__TO DO__
A: In the page excerpt on breathing and the heart, what name does the Yogi give to the vital principle of energy?
B: Reproduce part of the page excerpt on breathing and the heart, beginning at the words "The alchemist, by" and stopping after "the first manifestation.".

START PAGE EXCERPT

Thus we have an example of man as the medium through which a transmutation of a lower form of matter into a higher may take place.

Breathing.

To take another function of the human body--that of breathing. What has physiology to tell us of the process of breathing? We are taught that the most important function of breathing is the taking of oxygen into the lungs to revivify that venous blood which has lost its oxygen in its circulation of the body, and has to be replaced before it can pass on into the arterial circulation once more.

This is one function of breath, but another, which physiology has so far not touched, is the breathing in of the natural electricity or Vital Principle (the Quintessence) in the atmosphere, which the human body uses as nervous energy. Here again the unseen alchemist is at work, engaged in the absorption of the air around him and its transmutation into something higher for the work in his own body.

This question of breathing brings another in its train--the question of

The Heart's Action.

Is the heart, as physiology states, an instrument for the pumping of blood through the blood-vessels of the body? Impossible; it would require a much larger and more powerful organ than the heart to pump blood through some of the tiny blood-vessels in the body. The heart is the regulator of the flow, not the pump, the circulation of the body being an electrical process, with the arteries as the positive and the veins as the negative charges. The venous blood being negative is drawn to the lungs which are positive, and there re-charged with the air intaken by the lungs. After receiving its positive charge the blood is repelled from the lungs (since two positive charges repel one another) and flows through the heart to the Aorta, the rate of its flow being regulated by the heart's beat. The Aorta divides and sub-divides throughout the body, giving up its charge to the nervous system, which passage causes the blood once again to become negative, and necessitates its return (through the veins) to the lungs for re-charging. In these days of knowledge of electricity and magnetism, it is only logical to conclude that these so-called mechanical actions of the organs of the body are electrical.

The atom of oxygen is like a sponge that holds a certain amount of etheric force or electricity (the Quintessence), each atom enclosing within itself a charge of vital energy. The human body is a chemical laboratory and the so-called atoms of oxygen, hydrogen, nitrogen, etc., contain within themselves charges of Vital Energy. The Yogi, in describing his breathing exercises, speaks of a certain vital principle of energy which he calls 'Prana,' which is in actual fact another instance of the manifestation of the Quintessence. In his system of breathing the mind is so centered on the act of breathing that this Quintessence of the air is consciously taken in for the revitalization of every part of his body. When you take a holiday in the mountains or by the sea, with beneficial results, the real benefit obtained is from this Quintessence or Vital Energy in the air which you breathe in.

The alchemist, by his laboratory process, is taking this Quintessence or Vital Energy from metals, since he has found in his experience that it is obtained from minerals and metals in a more perfect form than from plant life, the minerals being of the first manifestation.

END PAGE EXCERPT
START SOURCE MATERIAL

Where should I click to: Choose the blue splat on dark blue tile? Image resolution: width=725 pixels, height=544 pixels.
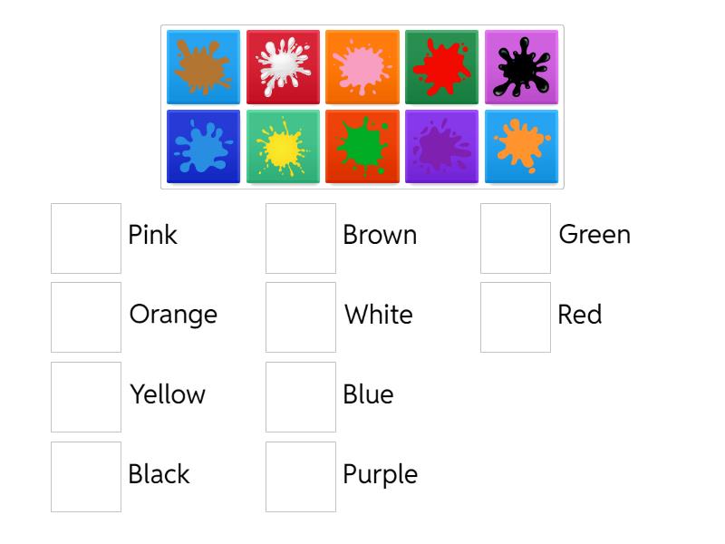[203, 147]
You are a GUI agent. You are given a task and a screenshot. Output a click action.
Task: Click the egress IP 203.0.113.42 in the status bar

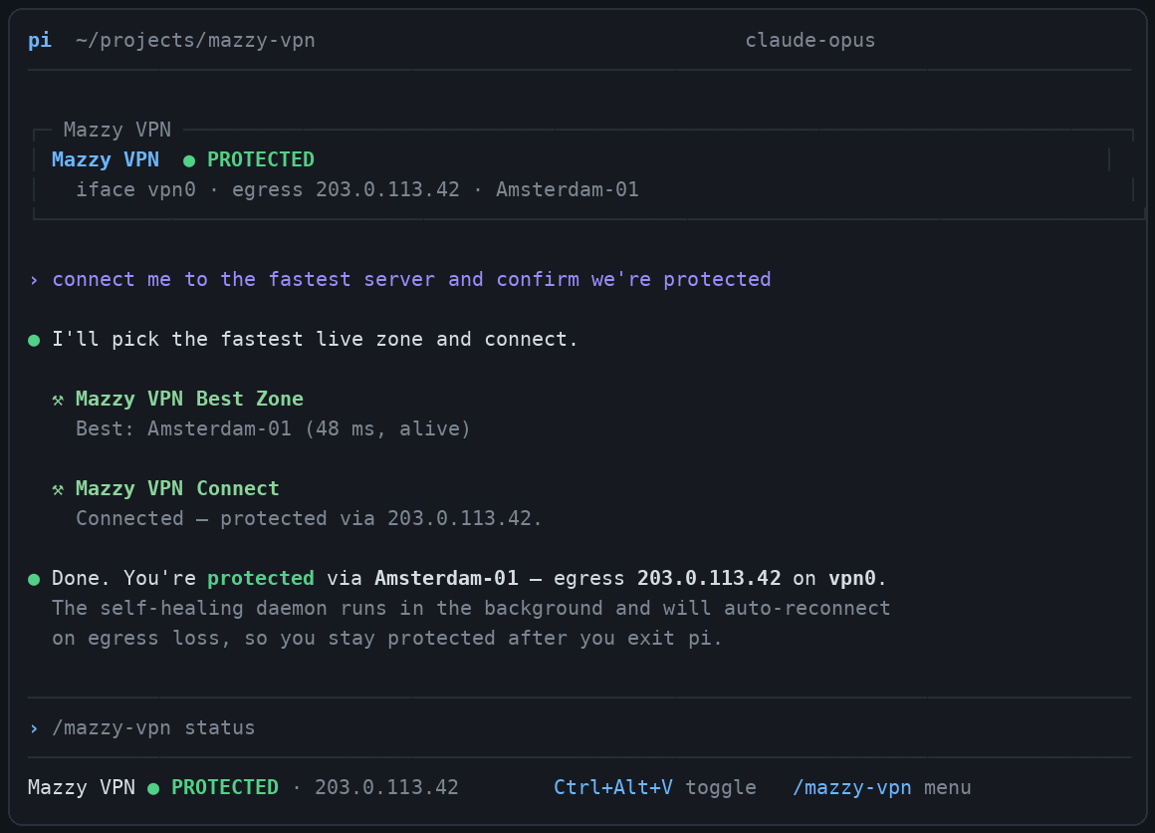[x=386, y=787]
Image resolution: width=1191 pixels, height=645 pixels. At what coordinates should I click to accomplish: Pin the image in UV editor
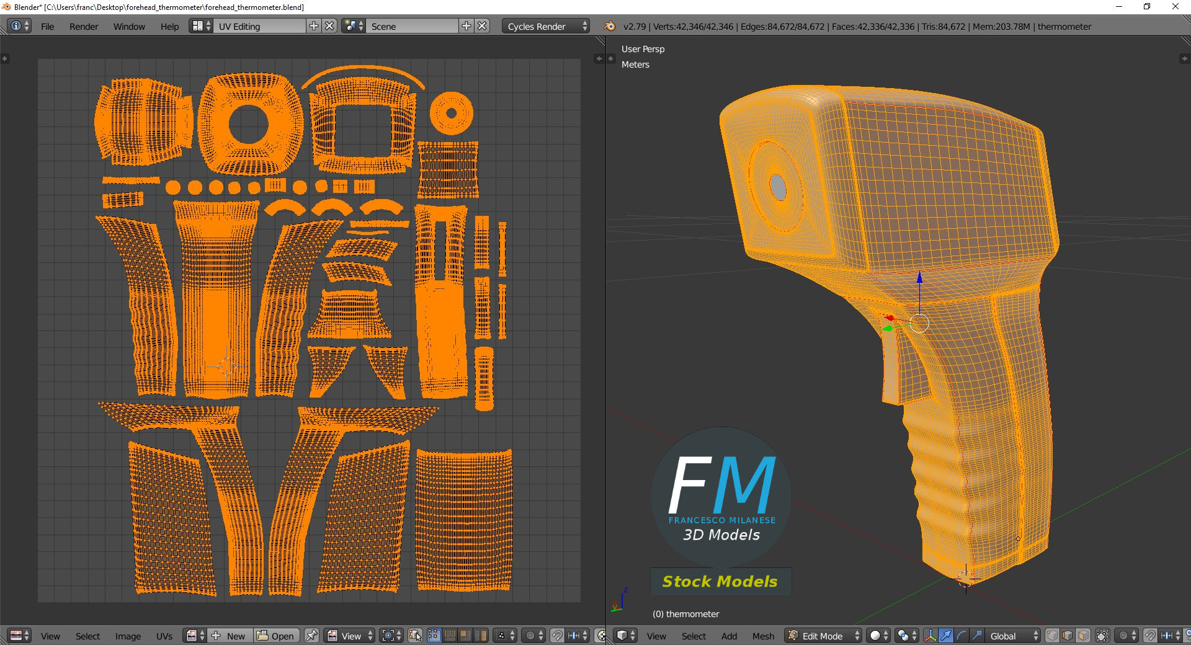(311, 636)
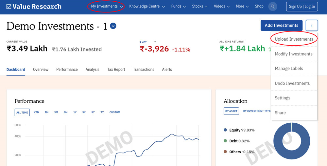This screenshot has height=166, width=327.
Task: Click the Value Research logo
Action: 34,7
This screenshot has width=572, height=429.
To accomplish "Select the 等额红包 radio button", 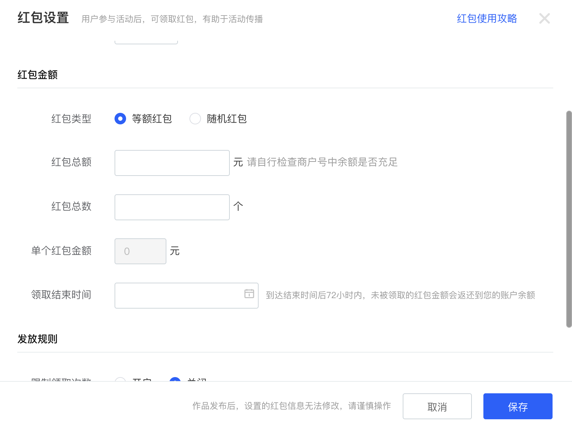I will [120, 119].
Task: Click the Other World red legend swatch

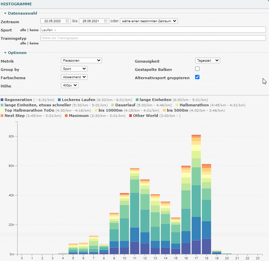Action: click(131, 116)
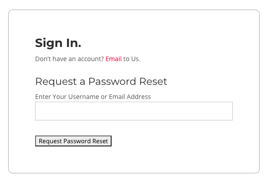Place cursor in the empty text box
Viewport: 266px width, 182px height.
pyautogui.click(x=134, y=111)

END SOURCE MATERIAL

__ANSWERS BY ITEM__
A: The Yogi calls it 'Prana.'

B:
The alchemist, by his laboratory process, is taking this Quintessence or Vital Energy from metals, since he has found in his experience that it is obtained from minerals and metals in a more perfect form than from plant life, the minerals being of the first manifestation.